* **O PEDIDO**
Substitua "heading" por "title" nas linhas que começam em "Task: Tap the 推理 label below the chart" e terminam em "Action: (417, 75)", e reescreva essas linhas sem nenhuma outra alteração.

⟨

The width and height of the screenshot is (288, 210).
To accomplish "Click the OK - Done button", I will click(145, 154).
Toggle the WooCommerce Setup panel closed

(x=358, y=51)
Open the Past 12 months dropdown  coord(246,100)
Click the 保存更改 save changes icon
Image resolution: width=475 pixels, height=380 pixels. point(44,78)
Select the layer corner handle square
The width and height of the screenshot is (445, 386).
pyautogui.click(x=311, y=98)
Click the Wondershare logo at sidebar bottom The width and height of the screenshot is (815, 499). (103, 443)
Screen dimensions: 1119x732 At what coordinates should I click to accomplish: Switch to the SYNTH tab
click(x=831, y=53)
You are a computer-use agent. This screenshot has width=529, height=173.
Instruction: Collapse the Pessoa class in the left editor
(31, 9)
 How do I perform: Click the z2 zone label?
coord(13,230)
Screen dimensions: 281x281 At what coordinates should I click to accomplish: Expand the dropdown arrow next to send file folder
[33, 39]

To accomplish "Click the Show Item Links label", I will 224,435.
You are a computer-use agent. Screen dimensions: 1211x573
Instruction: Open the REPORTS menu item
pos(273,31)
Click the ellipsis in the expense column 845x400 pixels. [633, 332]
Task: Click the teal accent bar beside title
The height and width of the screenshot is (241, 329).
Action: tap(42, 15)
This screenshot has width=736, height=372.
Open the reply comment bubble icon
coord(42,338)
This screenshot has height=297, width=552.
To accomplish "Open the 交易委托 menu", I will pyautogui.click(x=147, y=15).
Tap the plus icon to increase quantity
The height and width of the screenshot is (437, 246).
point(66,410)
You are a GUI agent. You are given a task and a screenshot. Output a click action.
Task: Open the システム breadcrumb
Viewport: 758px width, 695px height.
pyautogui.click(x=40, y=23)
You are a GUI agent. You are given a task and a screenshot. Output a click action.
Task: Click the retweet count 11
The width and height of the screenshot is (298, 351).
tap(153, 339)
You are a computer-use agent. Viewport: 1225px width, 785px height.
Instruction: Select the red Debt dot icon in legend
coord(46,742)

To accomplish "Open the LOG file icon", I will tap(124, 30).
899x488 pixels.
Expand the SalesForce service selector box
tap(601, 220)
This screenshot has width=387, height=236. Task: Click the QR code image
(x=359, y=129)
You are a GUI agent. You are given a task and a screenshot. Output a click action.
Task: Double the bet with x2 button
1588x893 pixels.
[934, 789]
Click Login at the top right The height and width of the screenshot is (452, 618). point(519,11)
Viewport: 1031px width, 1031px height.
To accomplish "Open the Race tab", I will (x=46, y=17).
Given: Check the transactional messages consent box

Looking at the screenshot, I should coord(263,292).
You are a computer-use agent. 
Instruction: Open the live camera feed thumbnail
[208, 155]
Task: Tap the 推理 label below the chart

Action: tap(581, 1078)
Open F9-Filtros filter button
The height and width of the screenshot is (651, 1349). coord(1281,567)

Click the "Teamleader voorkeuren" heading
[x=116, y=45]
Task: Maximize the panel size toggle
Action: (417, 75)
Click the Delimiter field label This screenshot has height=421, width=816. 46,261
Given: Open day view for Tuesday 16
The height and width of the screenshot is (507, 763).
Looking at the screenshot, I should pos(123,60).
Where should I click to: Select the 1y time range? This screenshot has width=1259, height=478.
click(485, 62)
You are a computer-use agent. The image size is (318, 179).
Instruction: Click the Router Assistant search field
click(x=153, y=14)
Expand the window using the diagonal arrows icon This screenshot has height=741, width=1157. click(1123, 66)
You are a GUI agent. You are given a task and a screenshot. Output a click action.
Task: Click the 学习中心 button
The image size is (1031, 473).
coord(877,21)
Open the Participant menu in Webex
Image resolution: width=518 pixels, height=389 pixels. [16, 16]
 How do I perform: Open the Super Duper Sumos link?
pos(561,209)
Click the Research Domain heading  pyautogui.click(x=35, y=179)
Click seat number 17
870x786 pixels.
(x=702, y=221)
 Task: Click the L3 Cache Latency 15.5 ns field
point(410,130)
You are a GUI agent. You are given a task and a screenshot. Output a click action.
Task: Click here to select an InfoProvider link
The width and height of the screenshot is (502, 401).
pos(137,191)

⟩

* **RESULTADO DA TAREFA**
Task: Tap the 推理 label below the chart

Action: tap(581, 1078)
Open F9-Filtros filter button
The height and width of the screenshot is (651, 1349). coord(1281,567)

Click the "Teamleader voorkeuren" title
[x=116, y=45]
Task: Maximize the panel size toggle
Action: (417, 75)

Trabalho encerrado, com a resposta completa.